The Prometheus films, flawed as they are, tried to pick up that thread from another angle with David, bringing religion into conflict with science and technology. David wants to break all the rules and transgress all the norms with his new play-toys. While he's having a good time as Dionysian Man, the human characters die grisly deaths. It's hard to say what point the movies want to make, but it's not too hard to pull a reactionary anti-technology and anti-modernity message out of these ideas. If that story about Scott's original plan for the Engineers has any weight to it, that might be even more on the nose.
Alien is too good a movie to pin down politically. It's about the horror of the feminine, but you can put a leftist or rightist frame on top of that and have plenty to ponder. Oftentimes artist's commitment to the Truth of their art is stronger than their political convictions (at least, until recently). Ridley Scott may be a lib, but he still made Gladiator.
When people say horror is reactionary, I imagine they're thinking of the highly moralistic 80s slasher films. But horror could just as easily be an inverted valorization of the margin, the monster (Guillermo Del Toro comes to mind).

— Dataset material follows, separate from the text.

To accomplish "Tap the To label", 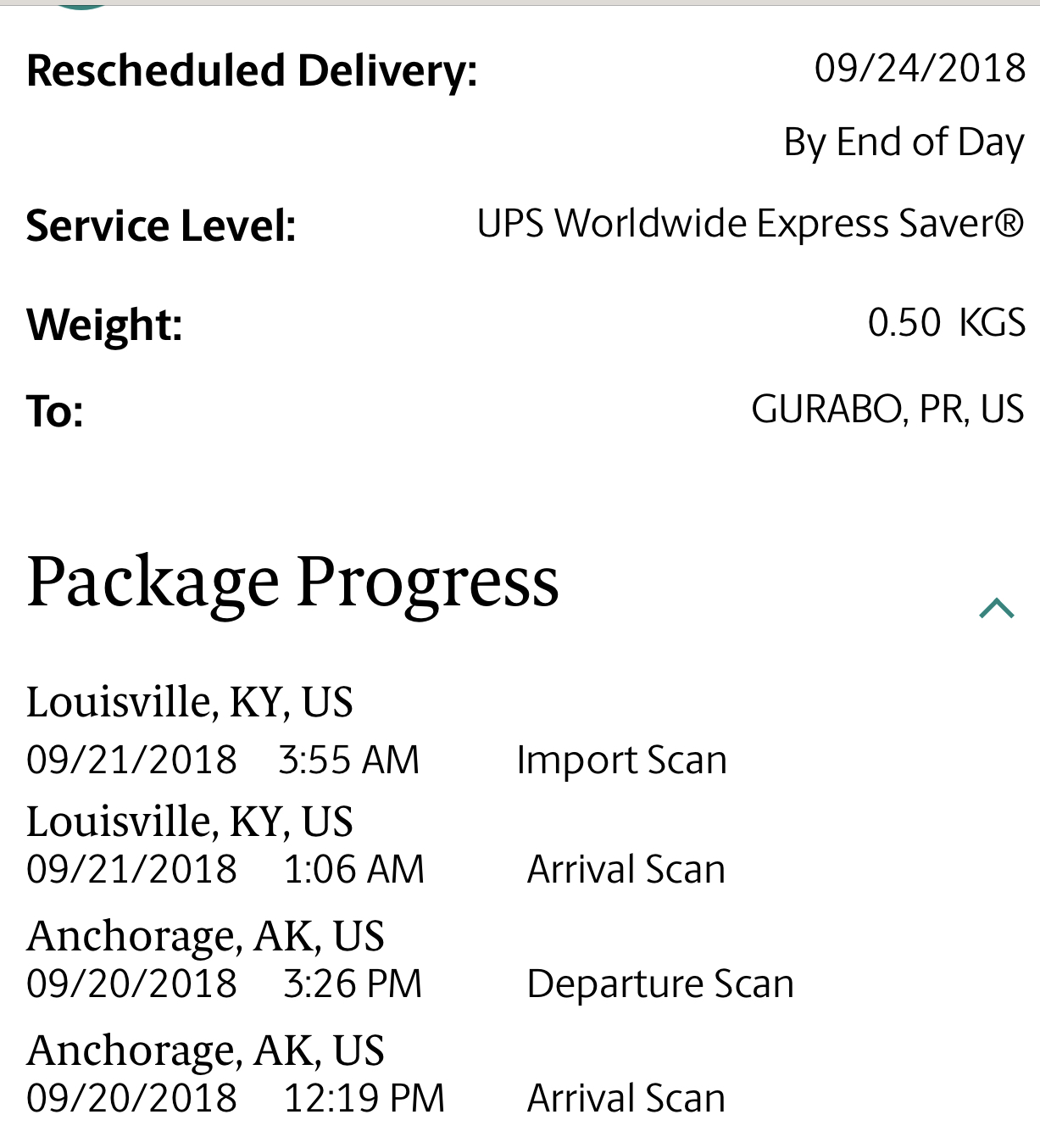I will (55, 412).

I think the Federation is the USA in space and the Dominion is the USSR in space. Or rather, the Dominion is what a certain kind of Right Winger once imagined the USSR to be. But given the considerable overlap in the real world between America and the Soviet Union perhaps the distinctions are less important than we think.
The problem with the revelation of being totally alone is that it doesn't happen quickly enough for drama. As it is now, such evidence as there is is that we are totally alone. The future could only hold steadily mounting ways to investigate and discover there are no aliens and so steadily mounting evidence. Individuals would be persuaded one by one and probably by degrees through "it's probable" "it's much more likely than not" "it's almost certain."